Image by Matthew Reyes
Stars of the silent movies such as Clara Bow and Mae Murray were the trendsetters amongst women’s make up and beauty back in the 1920’s. Their distinctive lips would have an exaggerated, yet narrow, cupids bow to resemble the shape of a heart. As films were filmed in black and white during this era, actresses would wear a dark lip colour, such as dark reds and plums, to signal that they were wearing lipstick.By the 1930’s, women opted for a lip shape that was quite the opposite of that in the previous decade. The narrow, plump pout had been replaced with a thinner, more horizontal shape to create a more sultry effect. Lipstick colours became brighter with the introduction of peaches, reds and pinks, lipstick brands such as Tangee launching in 1928 spearheaded the colour revolution. Tangee lipstick is still sold today in the greatest 1930’s style packaging.
Lip shapes in the 1940’s were very glamorous, and are often recreated in the ‘war time look’ we are so used to seeing nowadays. The plump, exaggerated lips were popular with some of Hollywood’s most glamorous leading ladies such as Veronica Lake and of course Lucille Ball, with red being the signature lip colour for many women.
Without a doubt, Marilyn Monroe was an icon of the 1950’s. Her signature look was the envy amongst many women and the style that they all tried to recreate at home. Similar to the 1940’s, lips remained voluptuous whilst staying close to the lips natural shape. Stars such as Elizabeth Taylor and Marilyn would overdraw their top lip for a fuller pout. Popular lip colours were bright reds and bright pinks.
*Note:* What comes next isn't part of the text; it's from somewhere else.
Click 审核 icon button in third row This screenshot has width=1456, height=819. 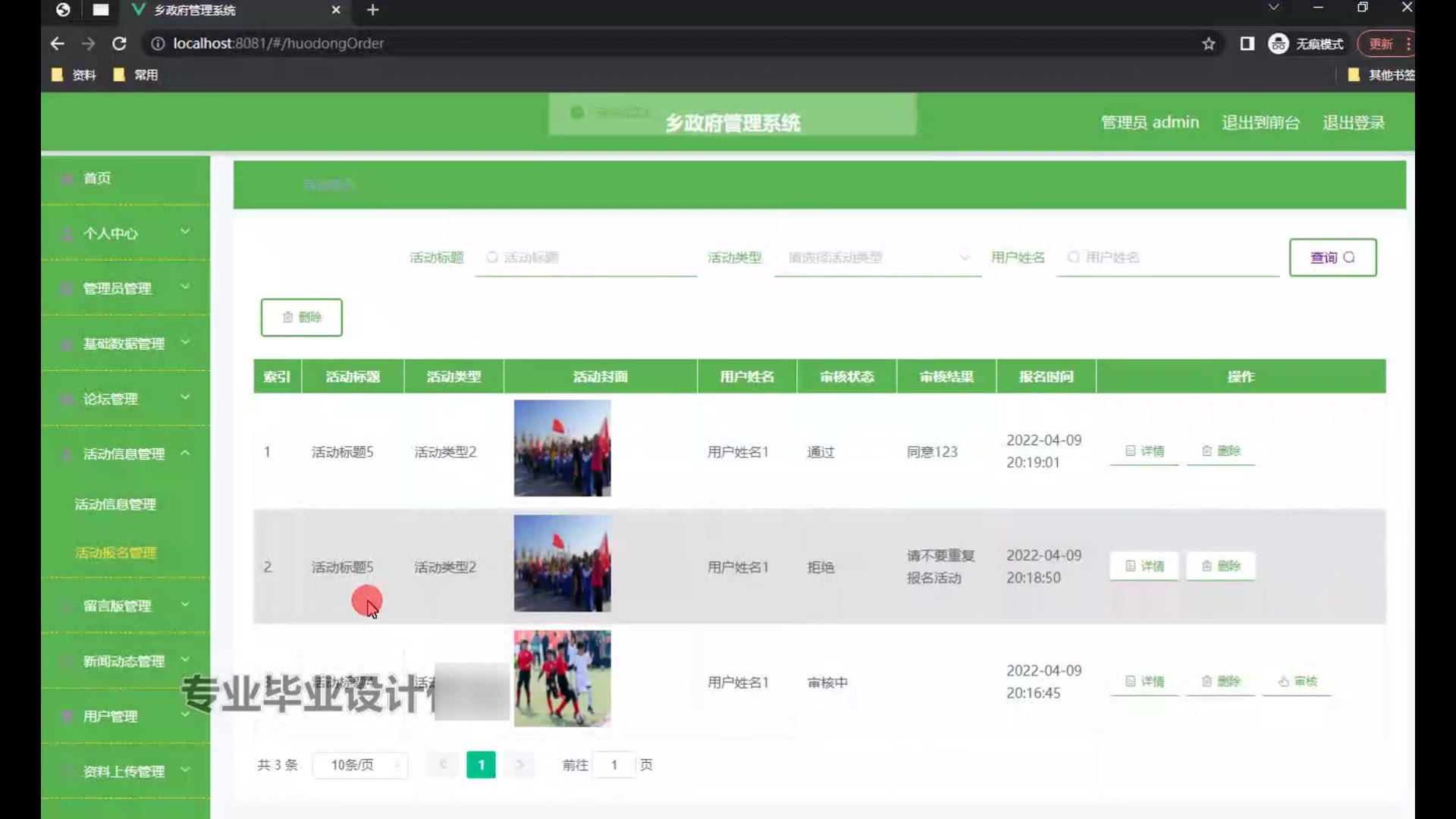[1298, 681]
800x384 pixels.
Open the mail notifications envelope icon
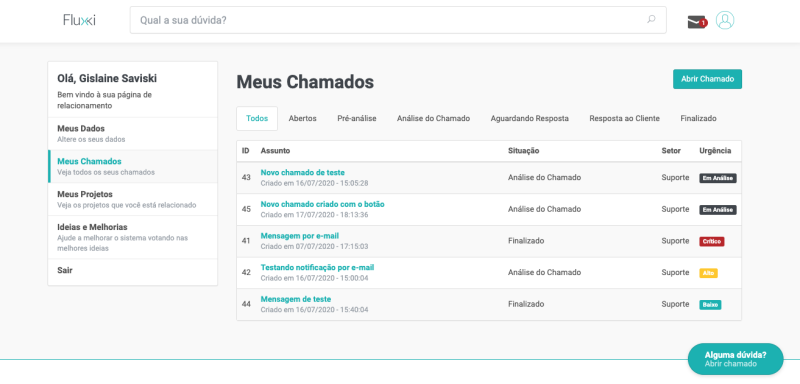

During an era of flower power and free love, a soft yet full pout went hand in hand in the 1960’s. Brigitte Bardot is the perfect example of the favourable lip shape in the 1960’s with her full, natural lips. Women began to experiment more with their lip colours, from whites and frosted pinks, to slightly unusual colours for the 60’s such as oranges and peaches à la Twiggy.
As common for the previous few decades, women continued to sport the full yet natural pout during the 1970’s. However, unlike the 1960’s when women began to introduce more unusual lip colours, the 1970’s was all about the gloss. To epitomise the young disco scene at the time, girls would add layers and layers of gloss to their pouts. Hollywood starlets such as Farrah Fawcett, well known for her natural style, would add gloss to enhance their lips and pull off a natural, yet feminine look.
Finally, lip shapes began to change in the 1980’s. During a time when punks and new romantics were emerging on the fashion scene, make up was all about standing out from the crowd. Lips would be wide, rather than pouty, and dark.
Lips in the 1990’s went back to the feminine, pouty look, and would often be paired with plenty of dark lip liner during the early 90’s. Supermodels such as Cindy Crawford and Kate Moss saw a more natural approach to lips during the late 90’s, with brown lipstick and gloss making a revival.
The late 90’s and early 2000’s saw the popularity of cosmetic surgery rise, along with the emergence of the dreaded trout pout amongst celebrities. Whilst many women strive to achieve the swollen lip effect, there are plenty of products on the high street to achieve this look without resorting to surgery! Tingling glosses are available that help stimulate blood flow to the lips, as well as heaps of recommendations by beauty experts to help you achieve the perfect lip shape to suit your facial features.